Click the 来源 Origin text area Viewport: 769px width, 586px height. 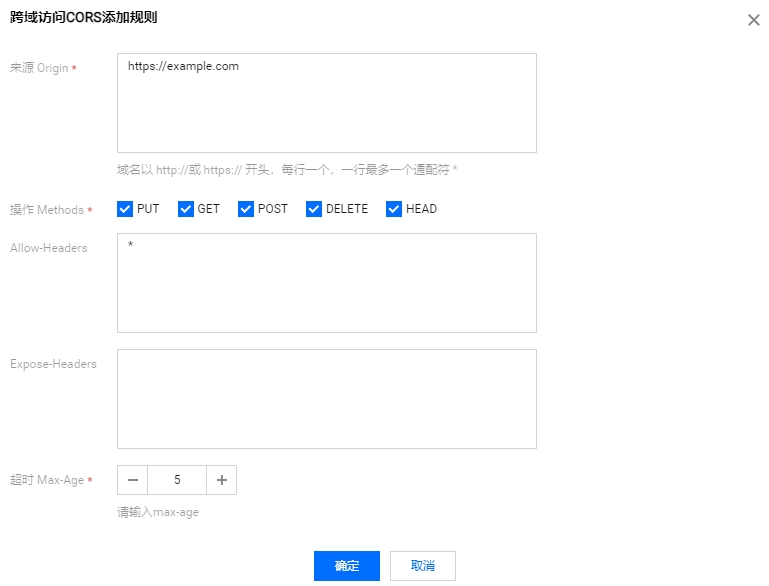click(x=326, y=103)
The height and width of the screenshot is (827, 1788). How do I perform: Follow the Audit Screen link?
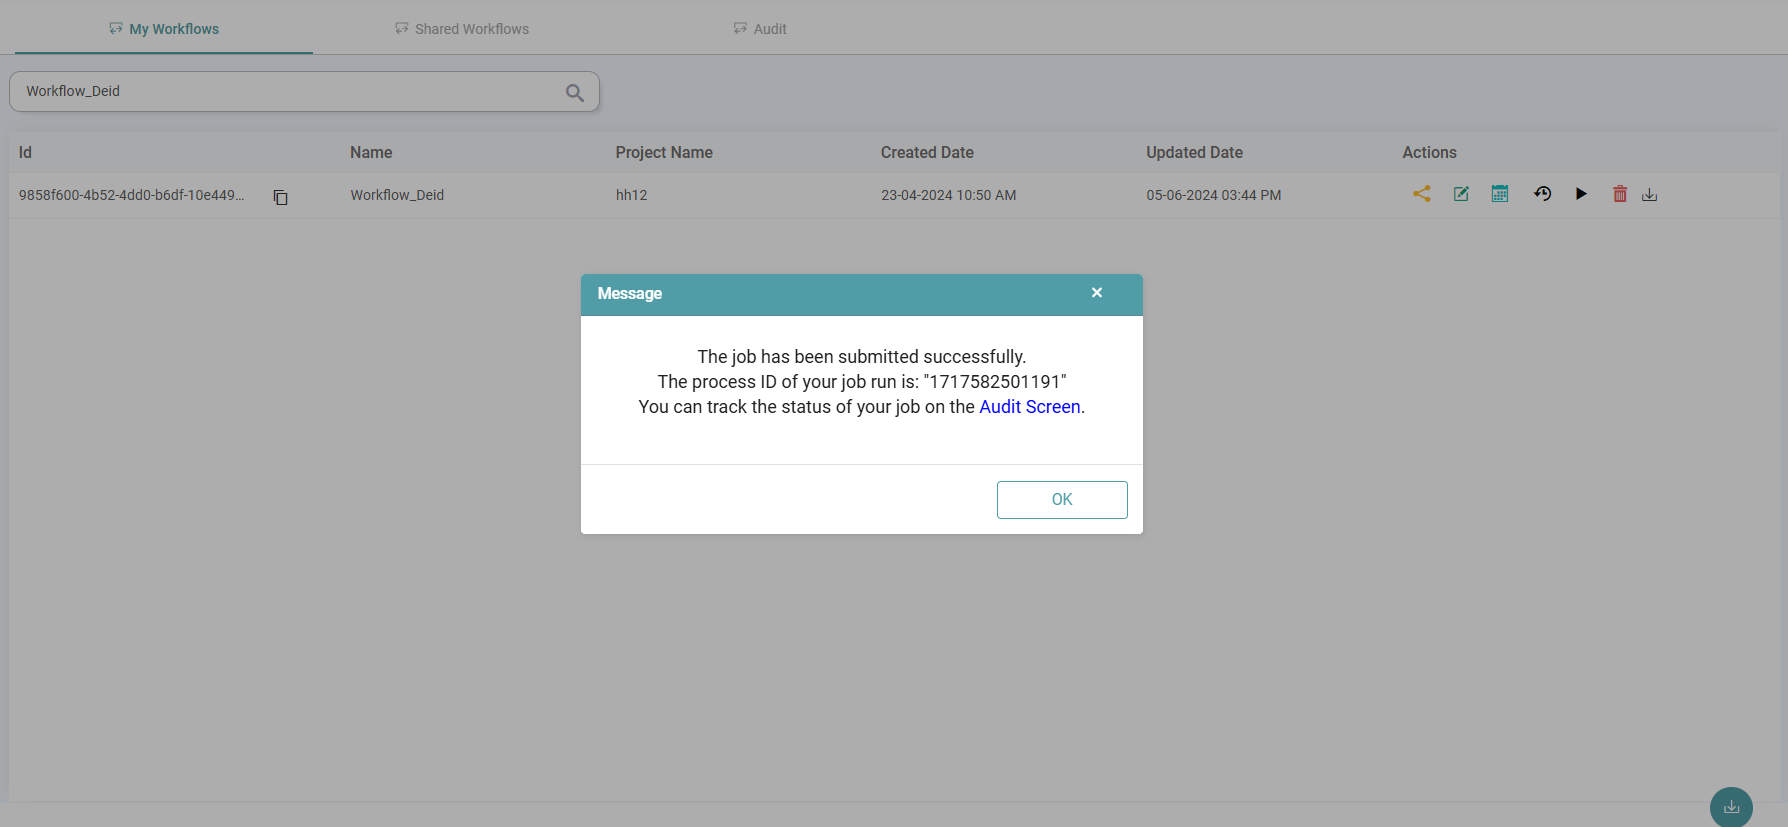(1029, 407)
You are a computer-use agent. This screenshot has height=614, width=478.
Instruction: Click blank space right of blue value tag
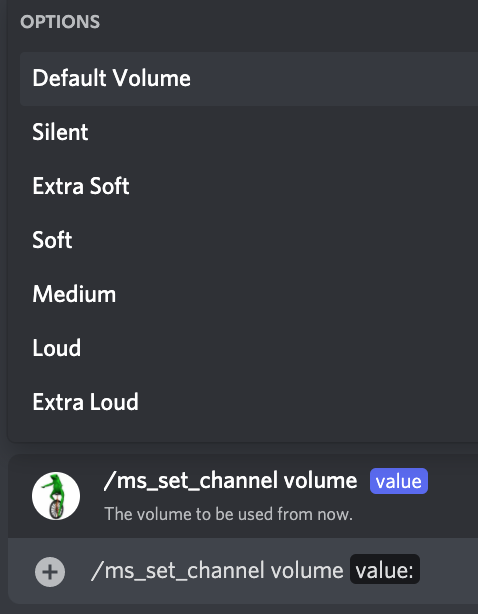[x=453, y=481]
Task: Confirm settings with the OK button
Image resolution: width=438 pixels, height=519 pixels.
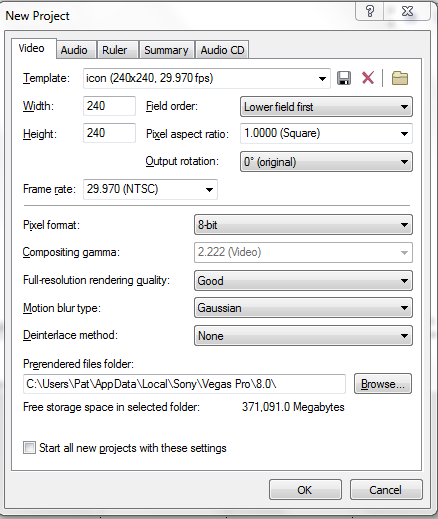Action: point(305,490)
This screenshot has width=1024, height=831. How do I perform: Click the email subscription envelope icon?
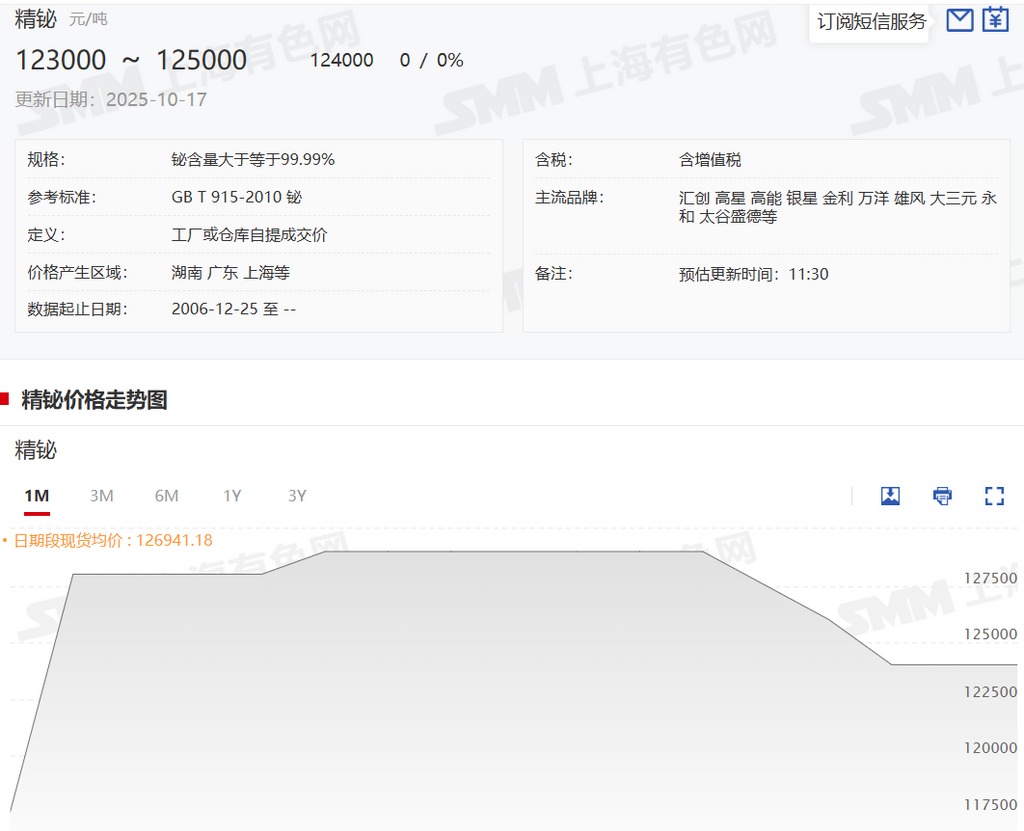[959, 20]
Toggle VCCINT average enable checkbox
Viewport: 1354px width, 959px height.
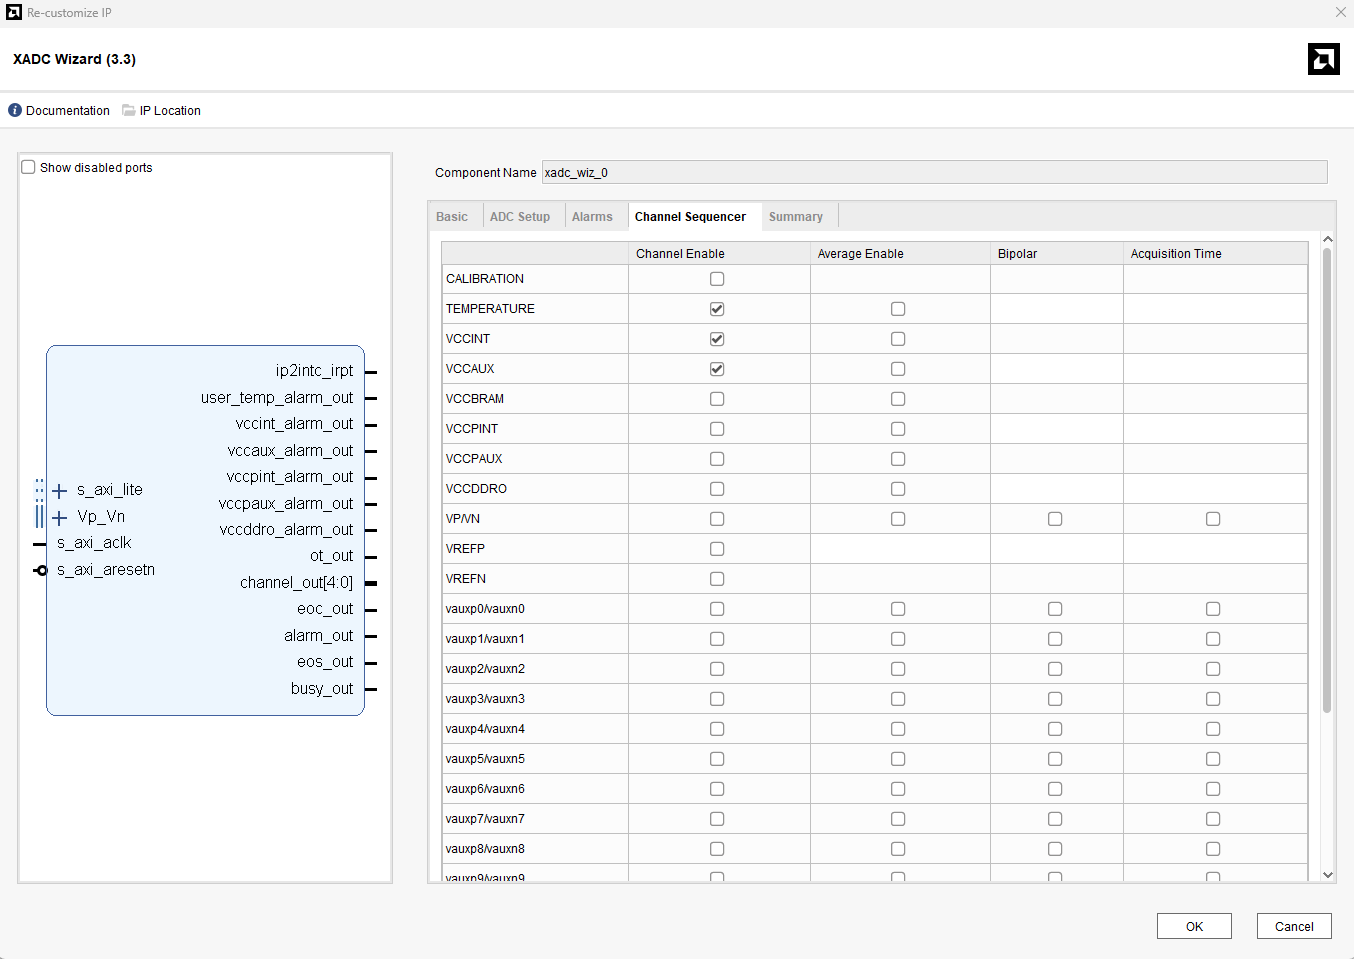[898, 339]

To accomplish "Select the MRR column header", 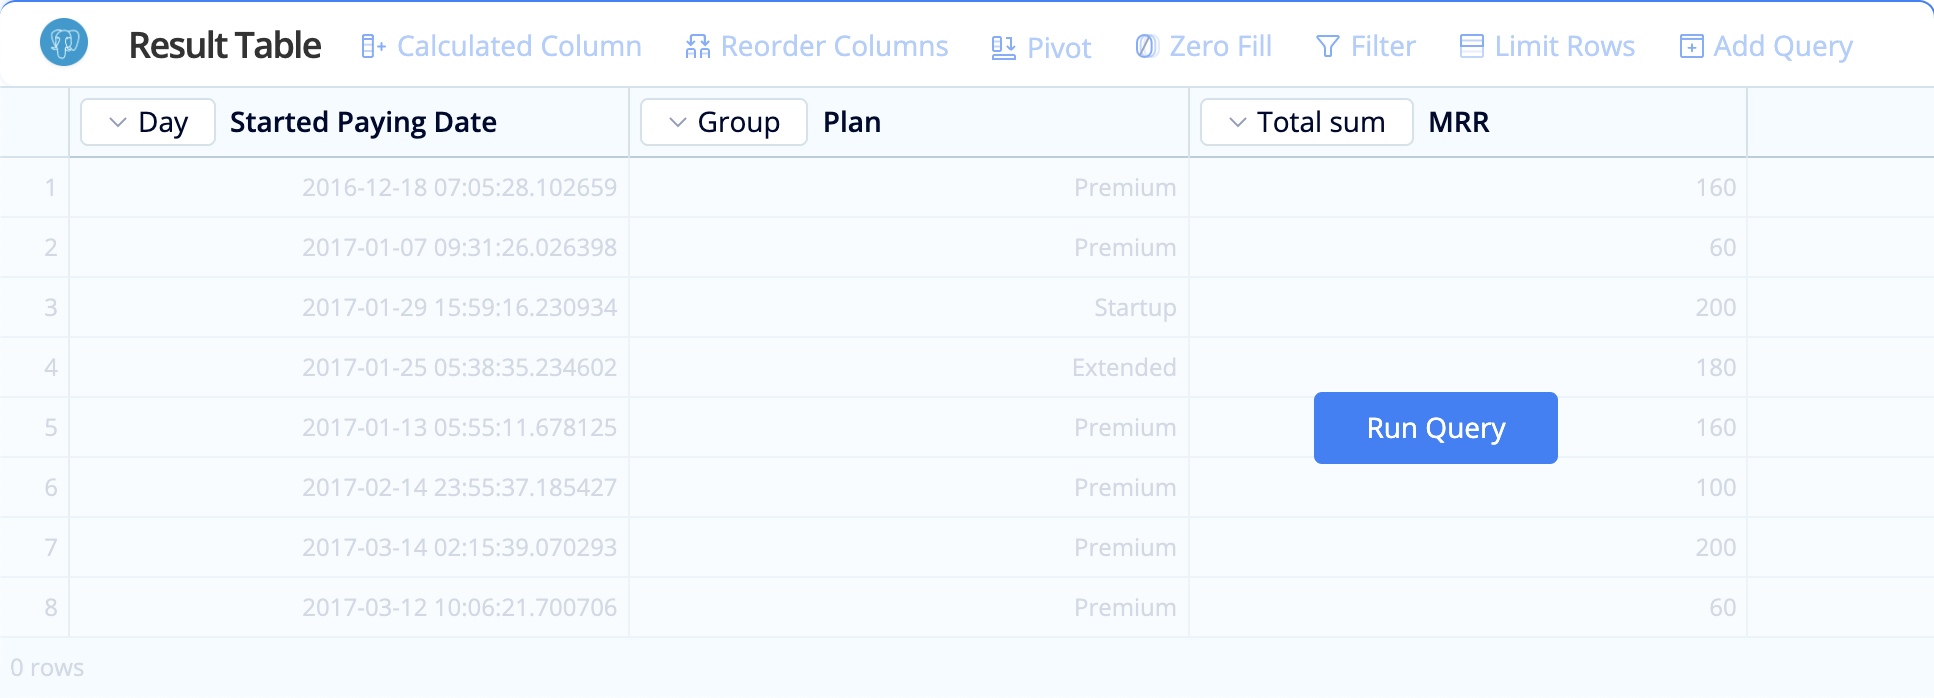I will point(1459,121).
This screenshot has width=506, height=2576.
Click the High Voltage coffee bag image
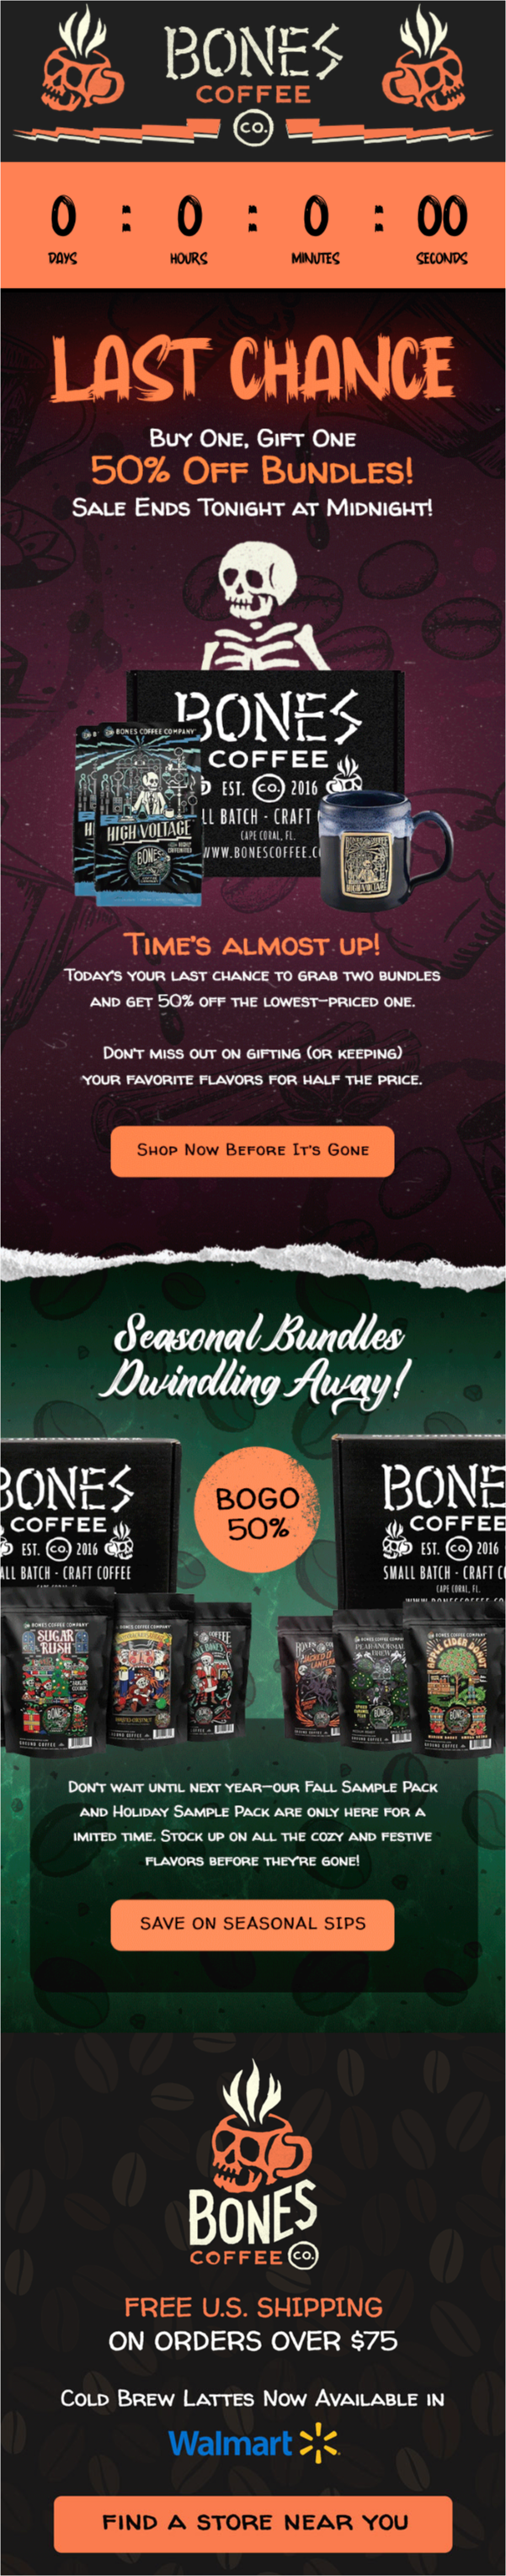pyautogui.click(x=138, y=813)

## Instructions to follow
Starting at the line that holds "This screenshot has width=506, height=2576." and stopping at the last line of the listing above, write out each line exactly as it appears, and omit the pictures.

## Problem solution
This screenshot has width=506, height=2576.
Click the High Voltage coffee bag image
pyautogui.click(x=138, y=813)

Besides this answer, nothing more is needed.